[La chronique d’Aurélie Lanctôt] A decade on the tuition front

Even though it was cooler than March 22, 2012 in Montreal on Tuesday, a few thousand demonstrators still took to the streets to demand free schooling from kindergarten to university, exactly ten years after the big demonstration that marked the beginning of student spring.

A decade ago, on this date, nearly 200,000 people marched through the city to oppose the hike in tuition fees announced by the Liberal government of Jean Charest. Over 300,000 college and university students were already on strike by then, and it was becoming clear that the government’s ambitions would come up against a watertight roadblock.

This week, evoking the memory of spring 2012, some fifty student associations representing more than 80,000 students from across the province held strike days to denounce student precariousness and demand a clear commitment to the fight for climate justice. At the same time, in Quebec, the government unveiled its last budget before the election.

Budget omissions

It has been said a lot, already, that the most recent budget presented by the Minister of Finance, Eric Girard, was electoral and without much vision. Distribution of small tax gifts in equal shares to all taxpayers except a fraction of the wealthiest, absence of a coherent plan to help citizens absorb the increase in the cost of living, glaring lack of ambition in the fight against climate change… After all, is it so surprising, six months before the elections? Criticism is heard. Still, the omissions of this budget curiously echo the demands made this week by the students.

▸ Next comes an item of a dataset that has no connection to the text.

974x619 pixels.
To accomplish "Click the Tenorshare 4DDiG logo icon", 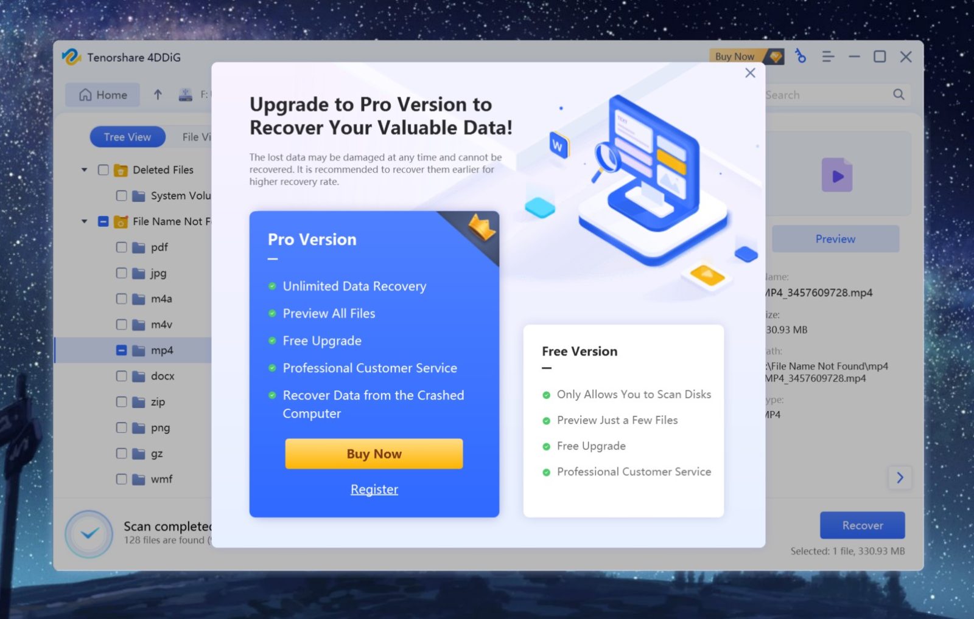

The government prided itself on having wanted to give pride of place to higher education in this budget, by investing 1.3 billion to alleviate the shortage of labor and train more people in the key sectors of the economy. ‘economy. The direction was already clear in last November’s budget update, which announced a program to promote training in essential and “strategic” sectors. However, it is all the more so today: studies, it is confirmed, serve above all to meet the needs of the market. For the rest, the students can row well.

The student condition has deteriorated

We promised this year to limit the indexation of tuition fees, so that exceptional inflation does not have an unreasonable impact on student bills. Still, ten years after the 2012 strike, the student condition has indeed deteriorated.

The indexation of tuition fees, adopted as a “compromise” at the end of the spring of 2012, now brings the annual bill of an undergraduate university student to $4,310. Ten years ago it was more like $3238. Not only have tuition fees increased proportionally faster than the average income, according to the calculation made by the activist site Free education, but it is now much more expensive to eat and, above all, to find accommodation, at home. time of the housing crisis.

Added to this is the hassle of student parents, who have a terrible time finding a place in daycare for their little one, often forcing them to slow down the pursuit of their studies or to abandon them. It has been said a lot lately that this is a clear setback for the parents of my generation, and especially for young mothers, who can no longer count on the undeniable benefits of the subsidized daycare network.

Free education

It is therefore perhaps no coincidence that the idea of ​​free education is now resurfacing in student demands, albeit timidly. In 2012, it should be remembered, a significant proportion of student strikers were not only opposed to the announced increase in tuition fees. It was also a question of moving towards free education, in order to break with the commodification of higher education and to affirm the central role of education in the democratic life of a community.

If we are putting free education back on the table today, it is not only a nod to the mobilizations of ten years ago. This idea is part of a broader vision of promoting education and combating precariousness; precisely the kind of vision we are sorely lacking in a time of inflation, housing crisis, dilapidated public services and, of course, climate catastrophe looming on the horizon.

Obviously, the student strikes organized this week are far from having the breath that carried the mobilization of 2012. Still, observing them at the same time as the start of this last fiscal year before the elections, we notice following the political standstill that marks the last decade.

Like a bad record playing over and over again, we are still dreaming of a balanced budget and tax cuts, while vulnerable populations are more hard hit than ever, and we must urgently prepare to face the most great challenge of our time.

How much longer can we replay this decade on a loop before a dike breaks?